Sobre él se decían muchas cosas, algunas subidas de tono. Las comadres lo acusaban de haber matado a un hombre cuyo cadáver apareció flotando en las aguas del Guadalquivir. Los jubilados juraban que había sido camarada de armas durante la guerra. Uno de ellos, Hernán Machaca, afirmaba que había enloquecido después de la conquista del fortín Vanguardia.
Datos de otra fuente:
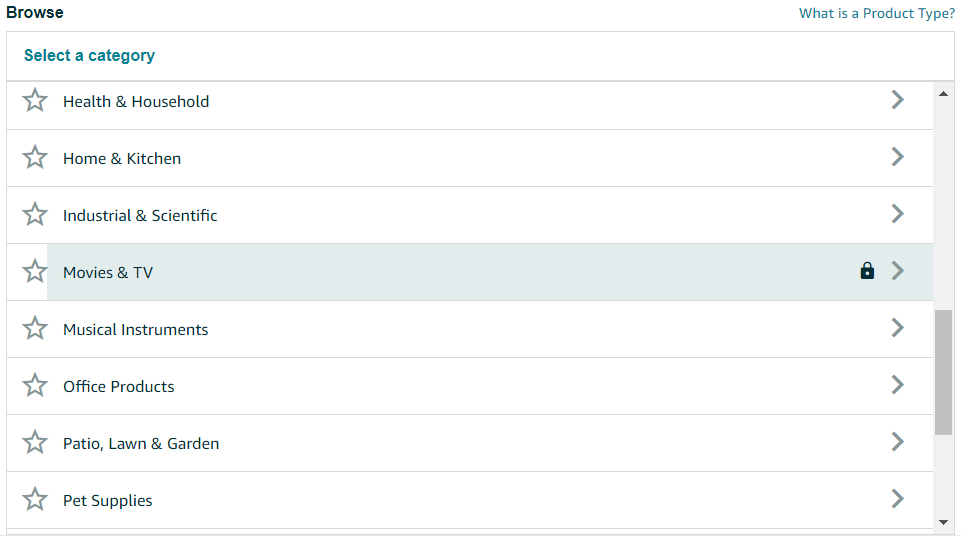Click the star icon beside Patio, Lawn & Garden
This screenshot has height=539, width=961.
coord(35,443)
Entonces, los oficiales de alto rango premiaban a quien se presentara con la mayor cantidad de orejas paraguayas y aquel tipo bajo, ancho de hombros, la cabeza un poco grande, como la de una hormiga, las piernas fornidas, de agricultor acostumbrado a deslomarse de sol a sol en la chacra y una mirada de ojos oscuros que atemorizaba, se presentó con doce pares que sumaban veinticuatro. “Recibió la felicitación del comandante que le obsequió una botella de singani y un día de permiso en Villamontes”, contaba el benemérito Machaca, hombre de muchas palabras, anécdotas y ramas anexas de dudosa legitimidad.
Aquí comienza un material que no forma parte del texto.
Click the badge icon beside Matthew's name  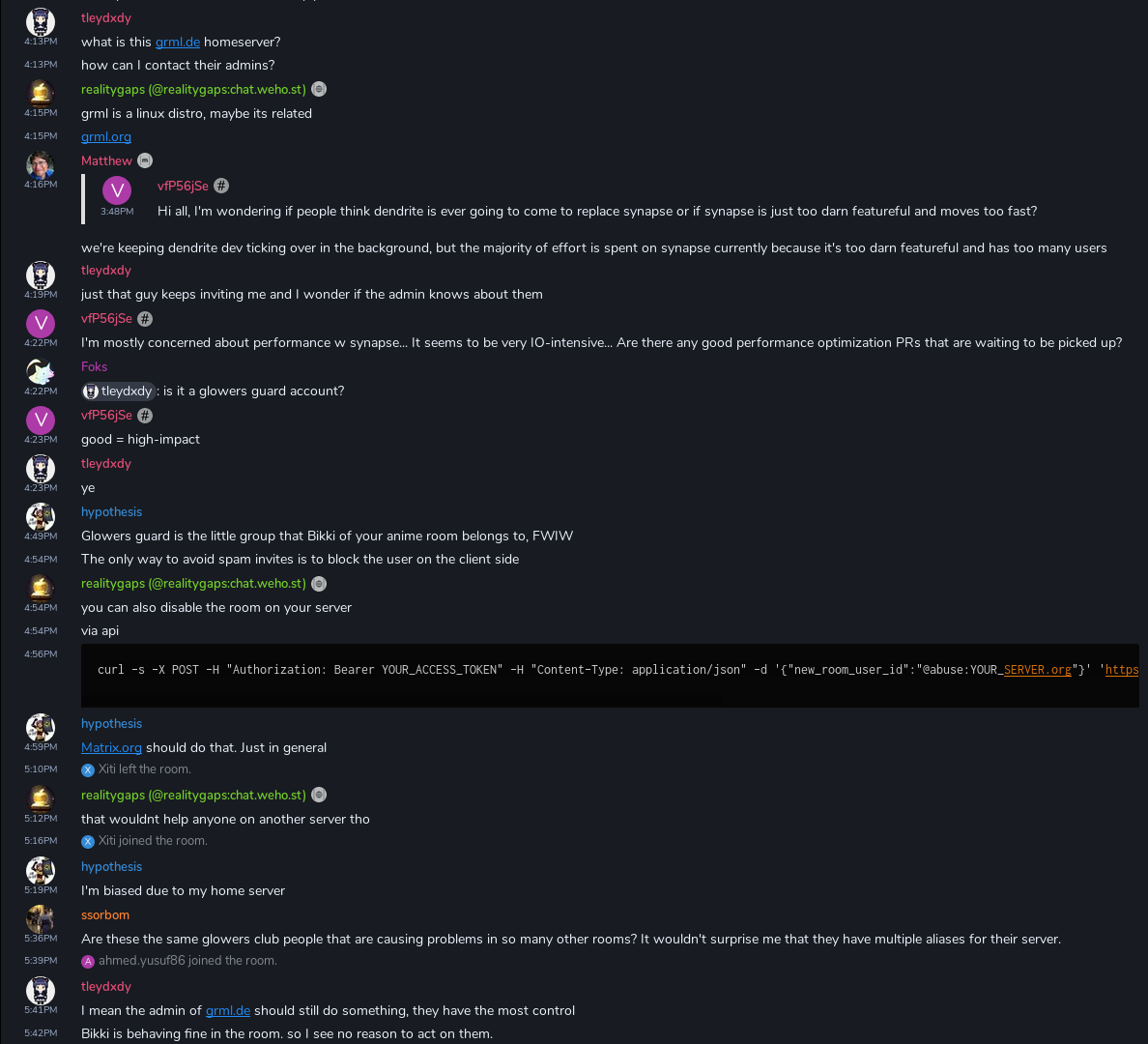145,160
-Rara vez baja a la ciudad-señala Antonia viuda de Torres ladeando la cabeza para escuchar la pregunta porque anda justa del oído-Cuando lo hace va solo. No se le conoce familia. Vive ahicito, en el Molino.
-¿Y habla con alguien? Pregunto, porque a eso me dedico.
-La gente se hace a un lado. La verdad que da un poco de miedo. Con esa espalda encorvada y esos brazos largos, que parecen llegar al piso. A mí me parece un mono.
-Creo que usted exagera, doña…
-Ni un poco, señor periodista. Está loquito el pobre. Enfatiza llevándose el dedo … a la sien.
-¿Cómo puedo llegar al Molino?
La viuda frunce el ceño.
-No se lo recomiendo. Ese lugar está maldito.
-No creo en maldiciones. Ya he visto mucho mundo. Demasiado.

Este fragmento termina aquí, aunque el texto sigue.